**About this task**
Format the data below as a JSON list of strings, one string per line, skipping blank lines.

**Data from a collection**

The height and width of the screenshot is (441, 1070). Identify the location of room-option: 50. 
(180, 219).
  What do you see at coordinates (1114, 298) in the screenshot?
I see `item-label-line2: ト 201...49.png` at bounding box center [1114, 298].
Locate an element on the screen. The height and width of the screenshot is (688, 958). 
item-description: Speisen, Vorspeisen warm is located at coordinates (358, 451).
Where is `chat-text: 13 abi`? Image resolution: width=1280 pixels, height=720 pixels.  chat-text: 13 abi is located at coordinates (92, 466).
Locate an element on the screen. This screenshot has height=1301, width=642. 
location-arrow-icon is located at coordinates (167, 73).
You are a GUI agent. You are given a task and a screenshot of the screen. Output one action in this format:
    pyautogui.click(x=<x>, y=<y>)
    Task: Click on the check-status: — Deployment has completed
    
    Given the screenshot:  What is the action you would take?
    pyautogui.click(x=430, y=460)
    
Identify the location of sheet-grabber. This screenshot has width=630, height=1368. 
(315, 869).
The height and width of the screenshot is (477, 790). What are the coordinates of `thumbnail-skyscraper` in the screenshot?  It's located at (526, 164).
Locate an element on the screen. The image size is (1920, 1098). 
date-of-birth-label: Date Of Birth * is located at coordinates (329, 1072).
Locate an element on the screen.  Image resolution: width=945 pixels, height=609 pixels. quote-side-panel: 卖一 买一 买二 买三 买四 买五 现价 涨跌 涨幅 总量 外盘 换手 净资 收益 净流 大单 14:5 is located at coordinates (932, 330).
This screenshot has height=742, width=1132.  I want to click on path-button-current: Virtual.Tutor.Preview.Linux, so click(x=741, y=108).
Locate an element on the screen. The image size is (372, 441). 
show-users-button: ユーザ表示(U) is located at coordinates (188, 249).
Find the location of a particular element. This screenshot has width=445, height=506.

**Response**
[
  "The height and width of the screenshot is (441, 1070). Identify the location of room-option: 50. ",
  "(180, 219).",
  "  What do you see at coordinates (1114, 298) in the screenshot?",
  "I see `item-label-line2: ト 201...49.png` at bounding box center [1114, 298].",
  "Locate an element on the screen. The height and width of the screenshot is (688, 958). ",
  "item-description: Speisen, Vorspeisen warm is located at coordinates (358, 451).",
  "Where is `chat-text: 13 abi`? Image resolution: width=1280 pixels, height=720 pixels.  chat-text: 13 abi is located at coordinates (92, 466).",
  "Locate an element on the screen. This screenshot has height=1301, width=642. ",
  "location-arrow-icon is located at coordinates (167, 73).",
  "You are a GUI agent. You are given a task and a screenshot of the screen. Output one action in this format:",
  "    pyautogui.click(x=<x>, y=<y>)",
  "    Task: Click on the check-status: — Deployment has completed",
  "    Given the screenshot:  What is the action you would take?",
  "    pyautogui.click(x=430, y=460)",
  "Identify the location of sheet-grabber. This screenshot has width=630, height=1368. ",
  "(315, 869).",
  "The height and width of the screenshot is (477, 790). What are the coordinates of `thumbnail-skyscraper` in the screenshot?  It's located at (526, 164).",
  "Locate an element on the screen. The image size is (1920, 1098). ",
  "date-of-birth-label: Date Of Birth * is located at coordinates (329, 1072).",
  "Locate an element on the screen.  Image resolution: width=945 pixels, height=609 pixels. quote-side-panel: 卖一 买一 买二 买三 买四 买五 现价 涨跌 涨幅 总量 外盘 换手 净资 收益 净流 大单 14:5 is located at coordinates (932, 330).",
  "This screenshot has height=742, width=1132.  I want to click on path-button-current: Virtual.Tutor.Preview.Linux, so click(x=741, y=108).",
  "Locate an element on the screen. The image size is (372, 441). ",
  "show-users-button: ユーザ表示(U) is located at coordinates (188, 249).",
  "Find the location of a particular element. This screenshot has width=445, height=506."
]